Introducing Cross-Care

Our new benchmark to assess the healthcare implications of pre-training data on language model bias

April 30, 2024

Written byBittermanLab

What is CrossCare?

CrossCare is a research initiative that explores the world of large language models (LLMs), specifically focusing on their applications in healthcare.

The Importance of Benchmarks

Benchmarks play a crucial role in evaluating the performance, limitations, and robustness of LLMs. Well-known benchmarks like GLUE and SuperGLUE have been foundational in assessing language understanding and task performance. However, the challenges today go beyond these scopes, touching on aspects like domain knowledge, safety, hallucinations, and biases, especially in sensitive areas like healthcare. These issues are crucial because they can influence disparities in healthcare outcomes and the quality of care delivered.

Investigating Representational Biases

Our research specifically targets representational biases in LLMs concerning medical information. We analyze how biases in the data used to train these models can affect their outputs, particularly how diseases are associated with different demographic groups. By studying data from "The Pile," a large dataset used for training LLMs, we examine these biases and their impact on model behavior.

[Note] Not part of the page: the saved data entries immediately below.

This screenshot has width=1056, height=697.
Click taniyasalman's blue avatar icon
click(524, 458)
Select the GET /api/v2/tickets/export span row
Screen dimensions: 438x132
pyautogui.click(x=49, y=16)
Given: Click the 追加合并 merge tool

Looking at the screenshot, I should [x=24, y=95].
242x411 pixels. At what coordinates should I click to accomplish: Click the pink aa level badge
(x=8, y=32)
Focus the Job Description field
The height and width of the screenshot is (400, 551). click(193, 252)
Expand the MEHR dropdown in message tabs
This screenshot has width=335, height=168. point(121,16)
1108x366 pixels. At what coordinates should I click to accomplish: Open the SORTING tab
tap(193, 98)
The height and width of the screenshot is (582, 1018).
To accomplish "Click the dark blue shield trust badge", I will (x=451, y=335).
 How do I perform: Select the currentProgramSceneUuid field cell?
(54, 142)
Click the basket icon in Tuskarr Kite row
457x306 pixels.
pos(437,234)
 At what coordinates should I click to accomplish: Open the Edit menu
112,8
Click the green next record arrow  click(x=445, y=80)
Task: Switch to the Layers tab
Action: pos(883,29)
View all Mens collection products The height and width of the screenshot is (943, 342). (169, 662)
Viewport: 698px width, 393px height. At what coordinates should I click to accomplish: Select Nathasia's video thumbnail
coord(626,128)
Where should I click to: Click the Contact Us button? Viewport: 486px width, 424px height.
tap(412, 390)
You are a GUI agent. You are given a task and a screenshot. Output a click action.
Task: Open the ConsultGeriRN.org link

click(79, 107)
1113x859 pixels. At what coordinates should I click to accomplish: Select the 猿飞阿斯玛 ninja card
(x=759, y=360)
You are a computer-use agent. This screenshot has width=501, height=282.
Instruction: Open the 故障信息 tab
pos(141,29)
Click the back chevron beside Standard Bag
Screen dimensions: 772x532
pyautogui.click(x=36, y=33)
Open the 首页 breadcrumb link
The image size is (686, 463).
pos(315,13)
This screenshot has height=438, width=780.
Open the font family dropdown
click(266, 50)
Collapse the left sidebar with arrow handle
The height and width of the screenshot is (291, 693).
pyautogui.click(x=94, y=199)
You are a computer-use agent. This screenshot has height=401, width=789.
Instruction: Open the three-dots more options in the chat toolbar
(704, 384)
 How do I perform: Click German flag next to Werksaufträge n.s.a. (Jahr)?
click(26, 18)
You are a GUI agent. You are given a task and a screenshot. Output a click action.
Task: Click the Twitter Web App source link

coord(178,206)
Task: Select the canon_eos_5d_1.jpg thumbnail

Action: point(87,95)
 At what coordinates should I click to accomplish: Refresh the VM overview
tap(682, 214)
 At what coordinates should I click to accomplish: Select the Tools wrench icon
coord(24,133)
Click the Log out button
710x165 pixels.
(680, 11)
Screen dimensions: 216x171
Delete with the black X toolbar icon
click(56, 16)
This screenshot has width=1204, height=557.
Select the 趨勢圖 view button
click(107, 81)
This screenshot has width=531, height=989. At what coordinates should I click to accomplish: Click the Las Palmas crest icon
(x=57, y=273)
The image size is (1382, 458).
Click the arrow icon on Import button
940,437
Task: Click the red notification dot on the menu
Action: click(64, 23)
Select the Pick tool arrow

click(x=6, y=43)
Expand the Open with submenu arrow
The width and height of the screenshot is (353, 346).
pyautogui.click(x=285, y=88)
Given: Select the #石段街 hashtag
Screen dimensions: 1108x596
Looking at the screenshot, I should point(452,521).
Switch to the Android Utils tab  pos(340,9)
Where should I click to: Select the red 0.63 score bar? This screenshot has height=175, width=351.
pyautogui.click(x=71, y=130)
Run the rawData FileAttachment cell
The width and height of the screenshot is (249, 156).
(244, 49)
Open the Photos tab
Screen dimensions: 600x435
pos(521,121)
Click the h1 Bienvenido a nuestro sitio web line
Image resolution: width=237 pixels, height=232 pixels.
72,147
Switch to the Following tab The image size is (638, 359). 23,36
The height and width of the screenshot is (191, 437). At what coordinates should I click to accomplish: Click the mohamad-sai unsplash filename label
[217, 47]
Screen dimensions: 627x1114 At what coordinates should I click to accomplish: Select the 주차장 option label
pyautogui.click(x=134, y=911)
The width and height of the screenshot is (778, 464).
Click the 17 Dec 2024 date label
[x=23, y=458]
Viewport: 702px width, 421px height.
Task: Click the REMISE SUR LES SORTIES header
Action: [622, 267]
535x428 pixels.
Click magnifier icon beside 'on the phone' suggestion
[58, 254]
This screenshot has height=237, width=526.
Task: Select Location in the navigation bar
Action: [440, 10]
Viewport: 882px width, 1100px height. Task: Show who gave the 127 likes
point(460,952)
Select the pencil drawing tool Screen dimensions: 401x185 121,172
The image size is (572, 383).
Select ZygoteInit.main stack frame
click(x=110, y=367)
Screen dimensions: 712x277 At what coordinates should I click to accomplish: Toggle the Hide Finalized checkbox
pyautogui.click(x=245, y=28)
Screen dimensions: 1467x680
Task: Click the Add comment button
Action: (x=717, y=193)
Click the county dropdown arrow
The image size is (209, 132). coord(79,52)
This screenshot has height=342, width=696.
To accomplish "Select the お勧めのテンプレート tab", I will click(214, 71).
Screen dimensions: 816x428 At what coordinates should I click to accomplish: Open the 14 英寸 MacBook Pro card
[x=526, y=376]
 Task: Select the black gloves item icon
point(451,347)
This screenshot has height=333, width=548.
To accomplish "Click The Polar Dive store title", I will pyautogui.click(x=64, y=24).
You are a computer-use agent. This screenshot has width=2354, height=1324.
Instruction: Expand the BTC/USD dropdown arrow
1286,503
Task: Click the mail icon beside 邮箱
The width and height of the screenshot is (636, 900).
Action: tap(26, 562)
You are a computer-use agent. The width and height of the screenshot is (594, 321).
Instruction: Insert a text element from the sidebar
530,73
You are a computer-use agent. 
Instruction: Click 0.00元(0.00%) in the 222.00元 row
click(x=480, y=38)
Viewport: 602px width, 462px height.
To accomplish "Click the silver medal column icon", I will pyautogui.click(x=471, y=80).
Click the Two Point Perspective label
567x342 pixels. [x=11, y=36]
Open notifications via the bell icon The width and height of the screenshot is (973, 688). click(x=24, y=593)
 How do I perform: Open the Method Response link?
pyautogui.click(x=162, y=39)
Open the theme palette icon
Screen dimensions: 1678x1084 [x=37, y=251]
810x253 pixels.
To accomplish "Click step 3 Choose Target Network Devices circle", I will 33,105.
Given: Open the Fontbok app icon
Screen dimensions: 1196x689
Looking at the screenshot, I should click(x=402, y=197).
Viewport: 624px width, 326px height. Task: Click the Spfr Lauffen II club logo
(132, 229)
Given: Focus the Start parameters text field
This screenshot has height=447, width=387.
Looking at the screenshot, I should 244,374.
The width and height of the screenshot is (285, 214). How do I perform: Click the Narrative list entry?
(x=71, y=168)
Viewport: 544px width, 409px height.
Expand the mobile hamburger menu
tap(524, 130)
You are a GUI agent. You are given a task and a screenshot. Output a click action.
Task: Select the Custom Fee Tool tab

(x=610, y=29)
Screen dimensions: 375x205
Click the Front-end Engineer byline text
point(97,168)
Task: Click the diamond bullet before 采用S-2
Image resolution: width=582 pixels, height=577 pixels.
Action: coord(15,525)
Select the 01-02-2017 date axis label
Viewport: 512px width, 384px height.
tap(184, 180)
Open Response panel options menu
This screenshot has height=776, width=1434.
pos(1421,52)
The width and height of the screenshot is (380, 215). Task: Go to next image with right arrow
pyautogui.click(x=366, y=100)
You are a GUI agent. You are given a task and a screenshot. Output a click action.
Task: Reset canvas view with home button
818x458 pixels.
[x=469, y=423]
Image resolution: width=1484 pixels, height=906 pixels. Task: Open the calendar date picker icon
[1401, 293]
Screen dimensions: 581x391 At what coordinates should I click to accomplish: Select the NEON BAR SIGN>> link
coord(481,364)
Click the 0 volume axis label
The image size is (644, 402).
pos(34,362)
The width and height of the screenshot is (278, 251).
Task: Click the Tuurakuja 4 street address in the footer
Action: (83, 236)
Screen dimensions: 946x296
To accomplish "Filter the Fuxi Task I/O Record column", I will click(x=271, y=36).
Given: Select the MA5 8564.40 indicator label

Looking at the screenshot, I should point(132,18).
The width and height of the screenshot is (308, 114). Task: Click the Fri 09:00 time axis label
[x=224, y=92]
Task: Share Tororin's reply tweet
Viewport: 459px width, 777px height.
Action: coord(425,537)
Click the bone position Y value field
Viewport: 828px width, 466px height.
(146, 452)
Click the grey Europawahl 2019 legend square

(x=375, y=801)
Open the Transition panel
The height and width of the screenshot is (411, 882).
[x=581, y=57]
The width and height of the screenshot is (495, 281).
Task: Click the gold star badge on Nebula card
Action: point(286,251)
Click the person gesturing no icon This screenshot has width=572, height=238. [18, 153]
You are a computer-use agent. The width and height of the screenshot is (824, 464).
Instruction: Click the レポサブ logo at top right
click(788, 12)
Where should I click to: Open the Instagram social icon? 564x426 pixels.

Bridging the Gap Between Model Perceptions and Reality

We compare the model likelihoods of disease across demographic groups to actual disease prevalences in the United States among various demographic groups. This comparison helps us understand the discrepancies between how models perceive the world and the real epidemiological data.

Key Take-Aways

Models don't know true disease prevalence

Models fit their "understanding" of disease prevalence to co-occurrences in the pre-training data (how often demographic terms show up near disease terms)

Alignment methods deepen these biases

SFT/DPO of base models on certain language datasets (usually English only) only impacts their understanding of these concepts in English

Contributions and Tools for the Community

Our work contributes to the field by:

Analyzing the associations between demographic groups and disease keywords in training datasets.

Examining how these biases are represented across different models, regardless of their size or architecture.

Comparing model-derived perceptions to real-world data to spotlight the inconsistencies.

Our website crosscare.net allows users to explore this data further and download detailed findings for use in further research on model interpretability and robustness.